Anoxic environments occupy a special place in the search for novel forms of eukaryotic life (34). Eukaryotes may have evolved before the planet's biosphere became oxygenated (9). Oxygenation notwithstanding, anoxic systems have existed continuously throughout Earth's history. It follows that such environments may still contain organisms that branched early in the history of eukaryotes and may retain ancestral eukaryotic lineages. Until now this hypothesis was rarely tested because modern biodiversity research has barely examined Earth's largest permanently anoxic ecosystems (5). Here we report on the use of 18S rRNA approach in protistan discovery in one such ecosystem, the Cariaco Basin in the Caribbean Sea on the northern continental margin of Venezuela.

The Cariaco Basin is the world's largest, truly marine permanently anoxic basin. It exhibits pronounced vertical chemical gradients controlled by physical transport of oxygen downward and reduced compounds upward countered by biological demands. Typically, oxygen concentrations decrease from saturation at the surface to 0 μM between 250 and 350 m; deeper waters have remained anoxic and sulfidic down to the basin's floor (≈1,400 m) over timescales of centuries to millennia (32). This water column is characterized by pronounced and predictable vertical layering of microbial communities and productivity (38, 39). Significant enrichments in abundances of prokaryotes, protozoans and viruses and prokaryotic productivity are routinely observed in the sulfidic waters immediately underlying the oxic/anoxic interface (38, 39). Prokaryotic diversity in these anoxic waters has been addressed to a limited extent by using 16S ribosomal DNA libraries (23), and until now microeukaryotic diversity was ignored entirely.

MATERIALS AND METHODS

Sampling site.

The sampling site was located in the eastern subbasin of the Cariaco Basin at 10.50°N, 64.66°W. This is the location of the time series station of the cooperative U.S.-Venezuelan Carbon Retention in a Colored Ocean (CARIACO) program (39).

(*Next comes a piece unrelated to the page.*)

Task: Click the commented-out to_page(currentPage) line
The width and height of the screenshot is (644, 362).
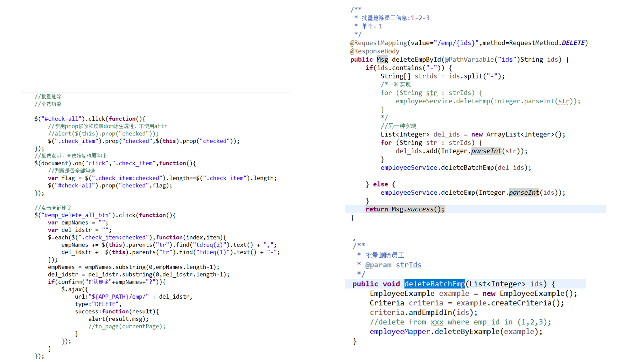Action: [127, 326]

Microbial abundance and production.

Sampling was conducted aboard the B/O Hermano Gines, operated by Estación de Investigaciones Marinas (EDIMAR), Fundación la Salle de Ciencias Naturales, located on Margarita Island, Venezuela. Water samples were collected at 18 depths with a SeaBird rosette equipped with 12 TFE-lined, 8-liter Niskin bottles. Dissolved O₂ concentrations were provided by a YSI oxygen probe mounted on the rosette. Sampling protocols are described in references 38 and 39.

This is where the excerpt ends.